Thursday, May 30, 2019
Seacliff B (Hyatt Regency San Francisco)
* noted as presenting author
Deborah Gross, Ph.D., Professor, Johns Hopkins University, Baltimore, MD
Amie F. Bettencourt, Ph.D., ChiPP Project Director, The Fund for Educational Excellence, Baltimore, MD
Kathryn Taylor, MPH, student, The Johns Hopkins University, Baltimore, MD
Lucine Francis, PhD, Post-doctoral Fellow, The Johns Hopkins University, BALTIMORE, MD
Kelly Bower, PhD, Assistant Professor, The Johns Hopkins University, BALTIMORE, MD
Introduction: It is well documented that parent engagement in early learning is essential for young children’s academic success. Many urban districts recognize the importance of parent engagement and have invested their limited resources in offices dedicated to promoting parent engagement. Despite such investments, many districts serving low-income families struggle with low parent engagement. This raises questions about whether there is a shared understanding of what constitutes meaningful parent engagement and how best to promote it. Using a qualitative descriptive design, this study explored defining characteristics of parent engagement in early learning from the perspective of multiple Baltimore City Public Schools (BCPS) stakeholders: parents, teachers, principals, early childhood staff, district leaders, and community leaders.

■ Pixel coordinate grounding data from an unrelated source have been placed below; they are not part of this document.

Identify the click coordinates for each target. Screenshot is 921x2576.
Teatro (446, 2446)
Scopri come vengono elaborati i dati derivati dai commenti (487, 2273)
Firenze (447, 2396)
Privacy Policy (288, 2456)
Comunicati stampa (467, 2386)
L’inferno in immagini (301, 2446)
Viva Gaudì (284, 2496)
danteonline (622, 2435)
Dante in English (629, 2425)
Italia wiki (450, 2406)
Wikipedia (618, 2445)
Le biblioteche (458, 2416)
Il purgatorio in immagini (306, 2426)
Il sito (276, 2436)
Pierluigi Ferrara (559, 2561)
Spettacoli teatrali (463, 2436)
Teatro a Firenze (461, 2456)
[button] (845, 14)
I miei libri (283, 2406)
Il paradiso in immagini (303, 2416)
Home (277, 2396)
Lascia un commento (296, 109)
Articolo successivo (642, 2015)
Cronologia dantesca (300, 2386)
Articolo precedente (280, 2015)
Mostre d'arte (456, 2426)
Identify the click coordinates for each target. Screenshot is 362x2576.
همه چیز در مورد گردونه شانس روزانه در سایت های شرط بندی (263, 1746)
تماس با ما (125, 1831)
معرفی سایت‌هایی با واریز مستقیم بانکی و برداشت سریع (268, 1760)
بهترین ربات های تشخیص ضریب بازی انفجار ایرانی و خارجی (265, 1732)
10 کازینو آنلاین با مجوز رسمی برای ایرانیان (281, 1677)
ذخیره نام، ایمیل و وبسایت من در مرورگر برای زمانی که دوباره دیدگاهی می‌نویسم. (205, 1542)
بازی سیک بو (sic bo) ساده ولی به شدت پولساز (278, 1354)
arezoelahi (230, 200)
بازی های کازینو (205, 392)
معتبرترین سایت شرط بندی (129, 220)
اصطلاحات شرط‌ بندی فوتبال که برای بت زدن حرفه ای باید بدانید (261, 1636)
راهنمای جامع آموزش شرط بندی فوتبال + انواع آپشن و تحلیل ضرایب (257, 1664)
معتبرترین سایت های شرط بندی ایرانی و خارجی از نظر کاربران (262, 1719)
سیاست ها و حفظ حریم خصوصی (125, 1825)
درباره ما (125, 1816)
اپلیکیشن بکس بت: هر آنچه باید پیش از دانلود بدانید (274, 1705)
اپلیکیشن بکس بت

Methods: BCPS is a large urban district serving a predominantly African American (79%) and low-income (55%) population. To maximize sample variability, we recruited BCPS personnel and parents from schools differing on geography, kindergarten readiness scores, school climate survey response rates, and family context (e.g., parent language, homelessness, history of incarceration). Individual interviews were conducted with 63 PreK and Kindergarten parents, school staff, district leaders, and community leaders and transcribed verbatim; data were coded using content analysis and compared across stakeholder groups.

Results: Analyses yielded 39 codes representing 10 overarching themes including definitions of parent engagement, home-based activities (e.g., reading with your child, checking school materials), school-based activities (e.g., volunteering in the classroom, attending parent-teacher conferences), parental knowledge of what happens in child’s school, parent-teacher-school communication (e.g., content of communication, direction of communication), trust, affective qualities of the parent-teacher-school relationship, and parents’ understanding of their impact on their child’s learning. Thematic comparisons revealed key differences by stakeholder group in what behaviors were indicative of an engaged parent. For example, 100% of parents described strategies for making learning fun compared to ≤15% for all other stakeholder groups. School-based staff were more likely to describe getting the child to school every day (53%) than were parents (0%). Principals were more likely to describe parent participation in decision-making (65%)than were parents (4%).

Conclusions: Wide differences in how different stakeholders describe parent engagement have implications for how districts are seeking to promote parent engagement in early learning. Results will be discussed in terms of 3 completing models for how different stakeholders understand the role of parent engagement in promoting young children’s academic success: a parent investment model, a teacher investment model, and a parent social capital model.